The VPP platform is an extensible framework that provides out-of-the-box production quality switch/router functionality. It is the open source version of Cisco's Vector Packet Processing (VPP) technology. This a high performance, packet-processing stack that can run on commodity CPUs. The framework allows anyone to "plug in" new graph nodes without the need to change core/kernel code.
The VPP platform is built on a ‘packet processing graph’. This modular approach means that anyone can ‘plugin’ new graph nodes. Extensibility then becomes rather simple, and it means that plugins can be customized for specific purposes.
Why is it called vector processing? VPP uses vector processing as opposed to scalar processing. Scalar packet processing refers to the processing of one packet at a time. That older, traditional approach entails processing an interrupt, and traversing the call stack (a calls b calls c... return return return from the nested calls... then return from Interrupt). That process then does one of 3 things: punt, drop, or rewrite/forward the packet.
The problem with that traditional scalar packet processing is:
- thrashing occurs in the I-cache (instruction cache)
- each packet incurs an identical set of I-cache misses
- no workaround to the above except to provide larger caches
By contrast, vector processing processes more than one packet at a time.

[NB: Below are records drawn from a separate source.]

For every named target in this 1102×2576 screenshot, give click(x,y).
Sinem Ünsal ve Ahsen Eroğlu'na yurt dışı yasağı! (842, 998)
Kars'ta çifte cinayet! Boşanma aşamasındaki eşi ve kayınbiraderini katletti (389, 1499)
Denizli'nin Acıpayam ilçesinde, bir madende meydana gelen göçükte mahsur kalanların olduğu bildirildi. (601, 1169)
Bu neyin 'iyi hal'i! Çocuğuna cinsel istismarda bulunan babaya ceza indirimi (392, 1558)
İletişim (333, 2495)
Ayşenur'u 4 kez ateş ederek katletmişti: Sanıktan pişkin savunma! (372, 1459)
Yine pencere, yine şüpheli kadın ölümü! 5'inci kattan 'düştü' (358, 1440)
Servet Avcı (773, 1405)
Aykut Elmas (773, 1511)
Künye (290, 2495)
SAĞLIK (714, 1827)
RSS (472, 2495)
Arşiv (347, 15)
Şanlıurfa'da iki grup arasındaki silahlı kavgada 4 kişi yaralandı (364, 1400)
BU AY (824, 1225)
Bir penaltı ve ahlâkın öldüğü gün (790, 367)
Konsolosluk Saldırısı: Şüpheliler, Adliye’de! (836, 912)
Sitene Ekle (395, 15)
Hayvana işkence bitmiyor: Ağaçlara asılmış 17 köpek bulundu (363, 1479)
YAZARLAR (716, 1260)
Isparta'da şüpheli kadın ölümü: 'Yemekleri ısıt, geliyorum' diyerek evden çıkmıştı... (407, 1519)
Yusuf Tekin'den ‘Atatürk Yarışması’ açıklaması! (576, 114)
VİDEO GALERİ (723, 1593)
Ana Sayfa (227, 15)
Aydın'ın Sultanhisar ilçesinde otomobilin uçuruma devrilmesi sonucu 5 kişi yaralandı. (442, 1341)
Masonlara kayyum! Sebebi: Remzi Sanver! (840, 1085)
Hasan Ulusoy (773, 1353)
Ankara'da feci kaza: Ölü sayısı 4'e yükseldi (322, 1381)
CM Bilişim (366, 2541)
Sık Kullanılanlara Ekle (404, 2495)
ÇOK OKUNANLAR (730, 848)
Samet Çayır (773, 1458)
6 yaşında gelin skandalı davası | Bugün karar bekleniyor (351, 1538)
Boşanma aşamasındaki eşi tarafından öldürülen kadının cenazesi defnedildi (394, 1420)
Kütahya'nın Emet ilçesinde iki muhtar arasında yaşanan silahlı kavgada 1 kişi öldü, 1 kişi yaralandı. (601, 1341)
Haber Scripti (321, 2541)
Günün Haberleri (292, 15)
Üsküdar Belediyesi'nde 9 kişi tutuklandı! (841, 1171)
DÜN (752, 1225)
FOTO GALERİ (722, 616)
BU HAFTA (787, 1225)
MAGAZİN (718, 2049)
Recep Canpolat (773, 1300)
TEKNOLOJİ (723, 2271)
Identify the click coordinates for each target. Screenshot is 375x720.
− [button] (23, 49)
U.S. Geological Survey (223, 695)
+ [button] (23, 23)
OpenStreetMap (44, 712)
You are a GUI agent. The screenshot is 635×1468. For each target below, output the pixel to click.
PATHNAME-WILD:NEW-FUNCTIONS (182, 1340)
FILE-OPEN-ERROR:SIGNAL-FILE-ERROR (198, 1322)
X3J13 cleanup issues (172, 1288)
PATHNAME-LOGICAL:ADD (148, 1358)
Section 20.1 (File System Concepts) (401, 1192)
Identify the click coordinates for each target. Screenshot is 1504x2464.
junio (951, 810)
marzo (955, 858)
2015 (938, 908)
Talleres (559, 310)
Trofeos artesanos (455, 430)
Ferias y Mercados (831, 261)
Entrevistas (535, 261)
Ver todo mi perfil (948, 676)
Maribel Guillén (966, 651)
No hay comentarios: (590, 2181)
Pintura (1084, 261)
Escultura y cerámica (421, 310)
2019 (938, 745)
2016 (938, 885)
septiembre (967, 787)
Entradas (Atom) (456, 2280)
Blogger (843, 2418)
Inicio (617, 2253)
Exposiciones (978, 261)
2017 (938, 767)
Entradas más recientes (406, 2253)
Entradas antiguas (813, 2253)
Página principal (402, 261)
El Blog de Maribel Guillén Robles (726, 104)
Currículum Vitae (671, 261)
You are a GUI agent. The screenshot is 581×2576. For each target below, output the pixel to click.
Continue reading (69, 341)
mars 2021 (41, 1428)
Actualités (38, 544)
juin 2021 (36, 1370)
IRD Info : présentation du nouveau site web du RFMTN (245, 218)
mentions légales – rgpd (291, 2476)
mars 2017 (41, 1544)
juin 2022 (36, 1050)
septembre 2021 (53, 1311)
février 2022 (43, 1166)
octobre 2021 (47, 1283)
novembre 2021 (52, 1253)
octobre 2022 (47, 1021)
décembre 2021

One of the benefits of the vector approach is that it fixes the I-cache thrashing problem. It also mitigates the dependent read latency problem (pre-fetching eliminates the latency).
This approach fixes the issues related to stack depth / D-cache (data cache) misses on stack addresses. It improves "circuit time". The "circuit" is the cycle of grabbing all available packets from the device RX ring, forming a "frame" (vector) that consists of packet indices in RX order, running the packets through a directed graph of nodes, and returning to the RX ring. As processing of packets continues, the circuit time reaches a stable equilibrium based on the offered load.
As the vector size increases, processing cost per packet decreases because you are amortizing the I-cache misses over a larger N.